The details were the hard part: do you want a feeding tube? the choices were never. of course. for a limited time. .... my mom chose for a limited time. My sister jumped on that, because her bias is against feeding tubes. She was a home heath care nurse for a lot of years and in her experience most people wished they wouldn't have gotten them after the fact. On the other hand, because Michael has one and has had it for 7 years, I have absolutely no hang ups about them and I'm fine. To me it is just another way to eat, so I resisted and asked if my mom understood the consequences of no feeding tube. *That* was the hard part: making sure she understood the consequences of using or not using a certain thing, and also preparing for the worst of life's circumstances, "Okay, if you are like grandma and have alzheimers or dementia, do you want...." Very uncomfortable.

Of course *she* didn't want to think about it and tried to change the subject and talk about her bills instead. Boy that says a lot about how much she *didn't* want to talk about her advanced directive choices! *Bills* were the wished for topic!

We got out of her that she doesn't want them to just keep her alive if her living situation would be awful. She doesn't want a ventilator. She doesn't want any extras (antibiotics, dialysis, etc.) if she gets where she doesn't recognise friends and family or is in a vegetative state. Very uncomfortable stuff.
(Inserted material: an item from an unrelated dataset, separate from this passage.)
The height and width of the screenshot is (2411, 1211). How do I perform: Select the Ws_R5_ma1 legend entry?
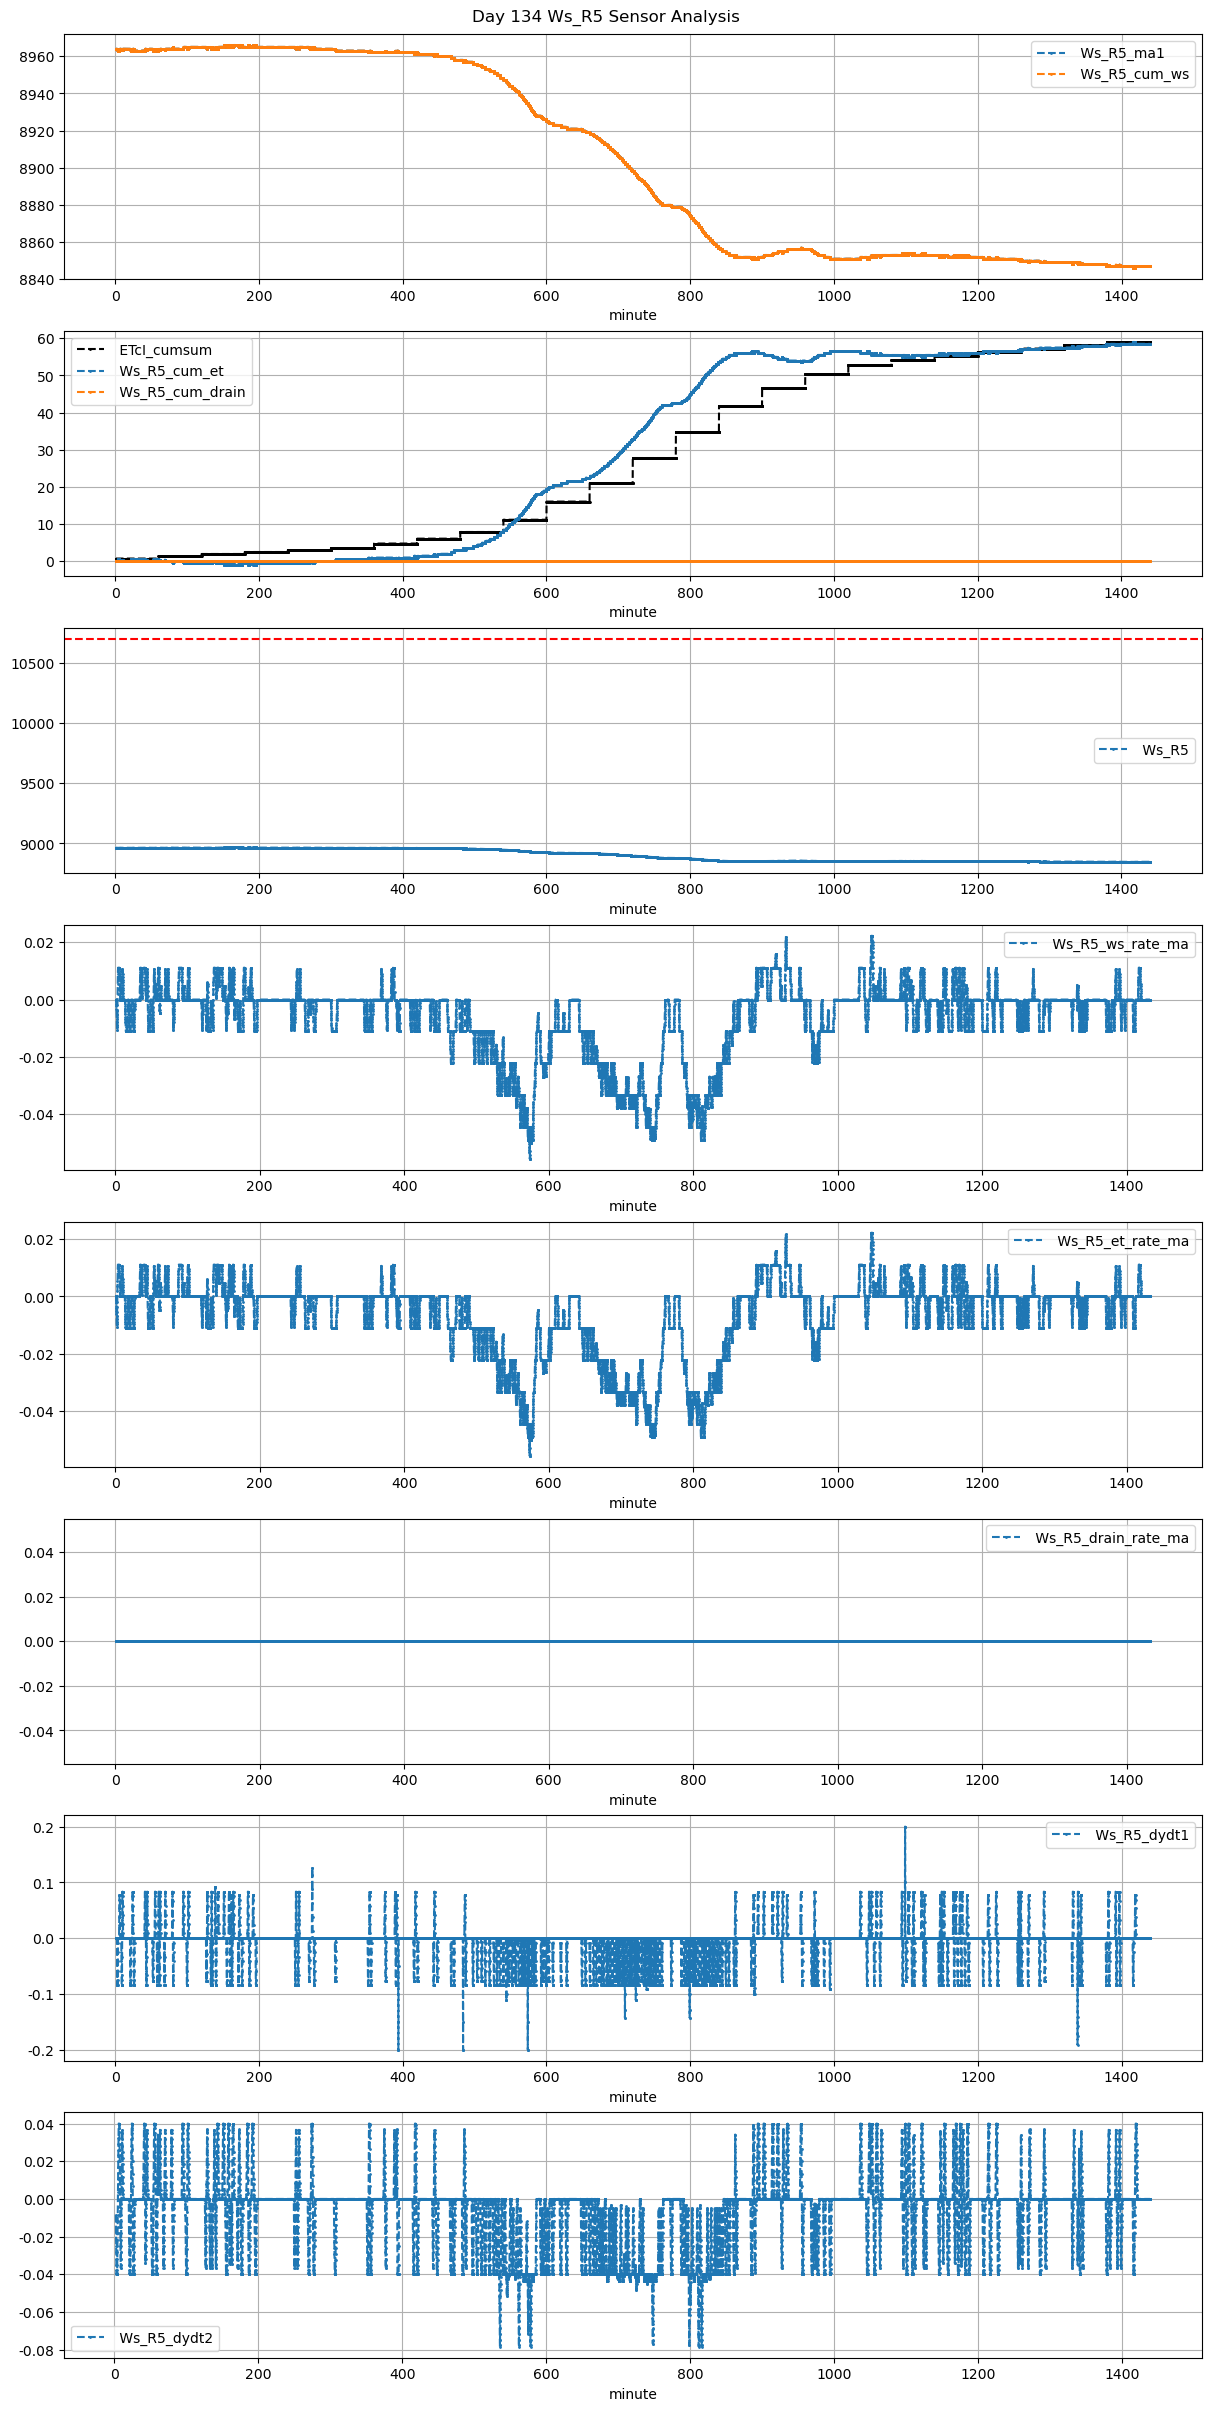(x=1121, y=53)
I was put in charge of documenting her wishes. So I was hell-bent that *she* say exactly what she wanted and that she totally understood what the consequences are. Like when she said that she wouldn't mind a feeding tube for a limited time. I made sure that she understood that if that is what she chose she knew it meant that she would probably die from lack of food and water when they take it out...who wants to think about that?

I encourage all of us, while we are healthy, to sit down and look at the questions on an advanced directive / living will and at least start thinking about what we want and to *make our wishes known*. Because of that paper, we will be in charge of our life even when we *can't* be in charge of our life, because our coherent, conscious self now can take care of our incoherent, unconscious self later. And we won't have to take a good, hard look at death's face when its standing too close already.
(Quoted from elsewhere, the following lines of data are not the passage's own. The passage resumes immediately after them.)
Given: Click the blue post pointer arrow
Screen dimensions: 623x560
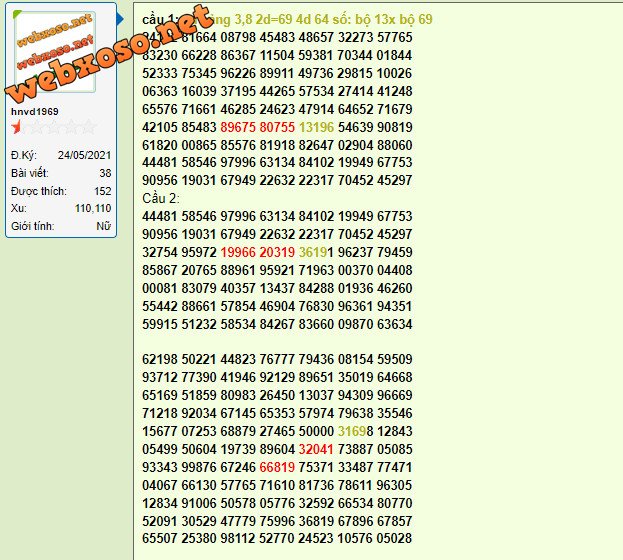Looking at the screenshot, I should click(121, 19).
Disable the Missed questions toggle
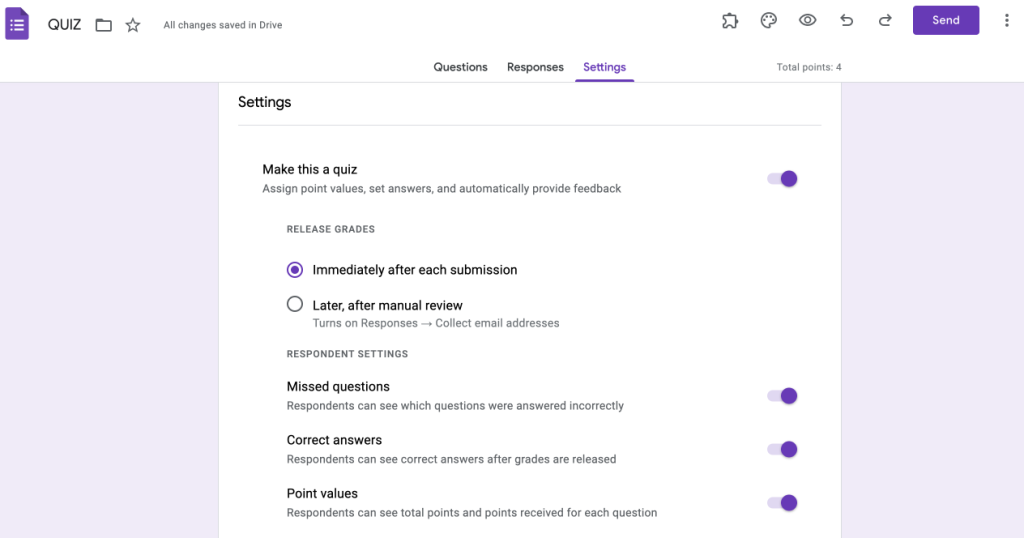 click(x=782, y=396)
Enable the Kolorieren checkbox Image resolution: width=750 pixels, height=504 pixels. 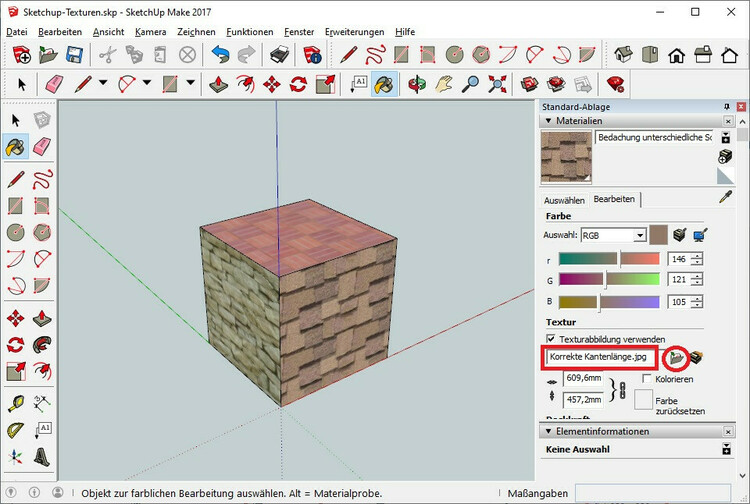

ON A MORE HAPPY NOTE! Over at i have to say..., she is giving away remnants from bolts of fabric she sells on Etsy. She has some adorable prints, so go stick in an entry!

Take care of yourselves!


  1. I just went into the lawyer with my mom to update her will...I would rather have had a root canal. But its done and it needed to be. Kim

  2. I'm glad you made it through!! I know that was hard...I did it with my dad 3 years ago.

  3. Melody, I'm so relieved for you. I know that was a long day and you perservered.
    Thanks for the link on the fabric.